You should pay a visit to "the Twice Brewed Inn" near Hexham. A selection of over 50 rums of varying prices plus some very nice real ale. I had several glasses of something very nice - I can't remember the name because I can't remember much of anything! I do know the barman said it should be drunk with half a lime squeezed into it which as far as I can remember worked very well.
I had a bottle of Ron Palma Mulata de Cuba Anejo Gran Reserva at Christmas - very nice. I'm a big fan of malt whiskey but from now on I'll sample some rum too.
Served as cold as possible to reduce the risk of tasting anything. Got more into my stouts and porters lately. A whole world of fun to be had, even if it's goes against JerryChicken's mantra of "never drink owt you can't see through".

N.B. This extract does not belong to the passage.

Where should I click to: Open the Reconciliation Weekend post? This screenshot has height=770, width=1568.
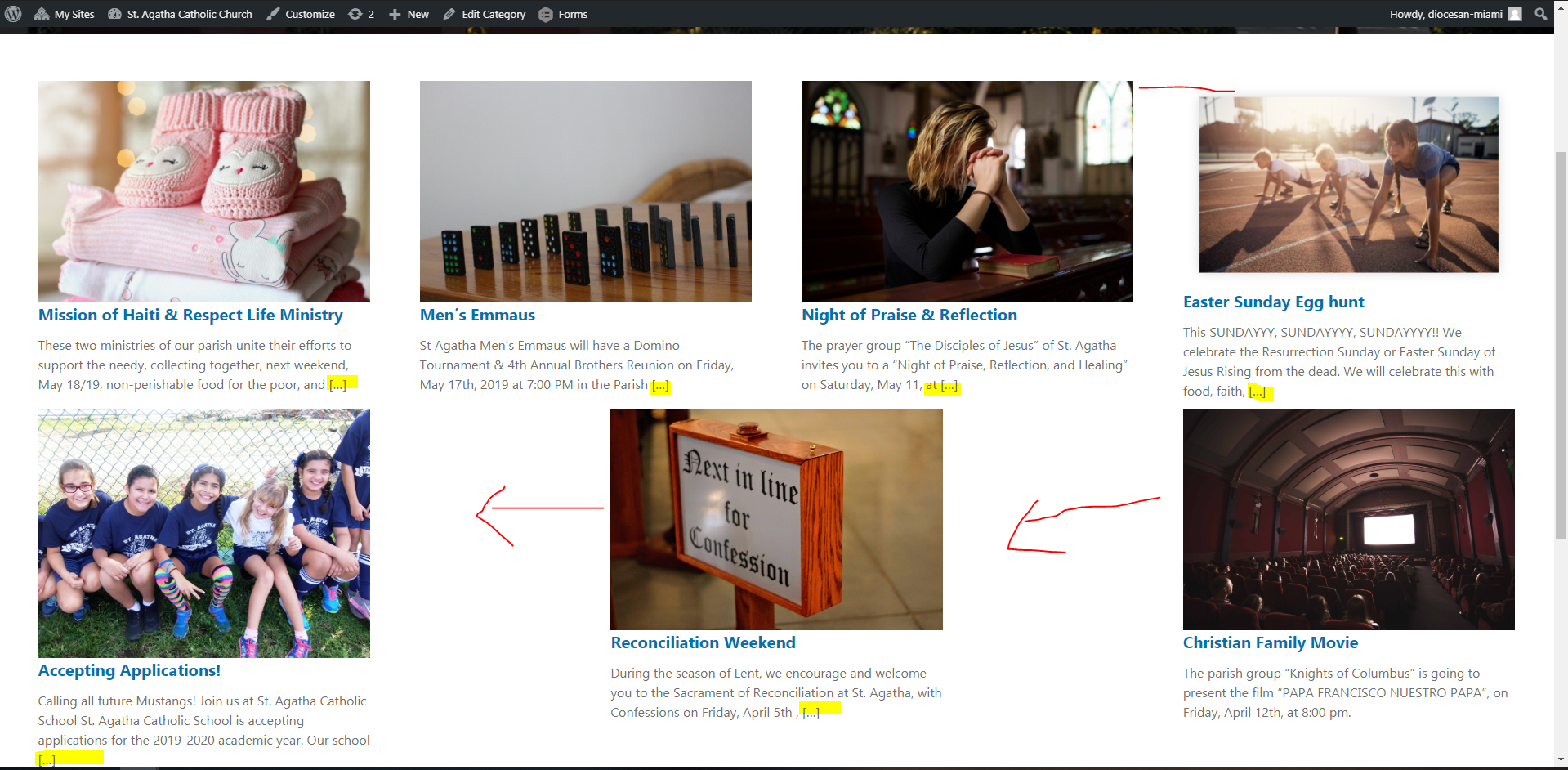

I've just discovered Fullers Black Cab stout. Not quite Marstons Oyster Stout, or even Titanic, but very nice indeed... Coffee with a hint of toffee.
Tonight though, I am drinking lager. A Czech Pilsner from the Flat Cap Brewery. And rather nice it is too.
I love Jamie and have done since he was 10 years old.
The Reason wrote:
Hi Andy
The Rugby Football League are in the process of reviewing the video that you are referring to. We do not condone behaviour of this nature and have contacted the player’s employer, Hull F.C., who have confirmed that they are dealing with the incident under their club rules.
I forgot to give the story behind the Flatcap beer, but as I love companies that go above and beyond the call of duty...
On Monday (Tuesday afternoon? Whatever) FCB posted on Facebook that they'd won a contract to supply the Booths supermarket chain. Now, living in Scunthorpe, you may be surprised to hear we don't have this somewhat upmarket chain, but I'd been beer hunting in one in Clitheroe on the Friday and hadn't noticed their beers there. I commented this and got an immediate question as to where I was living, followed by one for my precise address.
This morning a courier firm brought me the beer and a branded glass... Free and for nowt.
And it was comfortably one of the best two or three lagers I've ever had, if you see it - It's called 'Otto' - give it a go.
Very impressed with their beer, but even more with their customer service.
Also, I'm fed up of the current trend to very light, over-hopped beers which everyone seems to be making. Whatever happened to a nut-brown ale?
I've noticed that too, not a fan of them tbh.
Me and my mates would often go to a pub in St. Helens that's well known for real ale at the start of a night out a couple of years ago. Trouble is we'd be drinking various beers as if they were Tetleys and pretty much necking them. By the time we'd got out of there to hit the main bars we were p1ssed. Then we'd only be able to get your usual Greenalls/Tetleys/Boddies nitrokeg stuff so there didn't really seem much point in starting on the proper stuff in the first place.
I've just discovered Fullers Black Cab stout. Not quite Marstons Oyster Stout, or even Titanic, but very nice indeed... Coffee with a hint of toffee.
One of the relatively large number of real ale pubs in Huddersfield has a festival every season and, naturally, winter sees a lot of the dark beers. I can't quite remember which breweries they were, but someone did a Black Forest stout (might have been Mallinson's, that, which is odd as I'm not generally a fan of their stuff) and someone else a blueberry porter. Both were utterly sensational.
Me and my mates would often go to a pub in St. Helens that's well known for real ale at the start of a night out a couple of years ago. Trouble is we'd be drinking various beers as if they were Tetleys and pretty much necking them. By the time we'd got out of there to hit the main bars we were p1ssed. Then we'd only be able to get your usual Greenalls/Tetleys/Boddies nitrokeg stuff so there didn't really seem much point in starting on the proper stuff in the first place.
You left to go "hit the main bars" ... that is where you went wrong.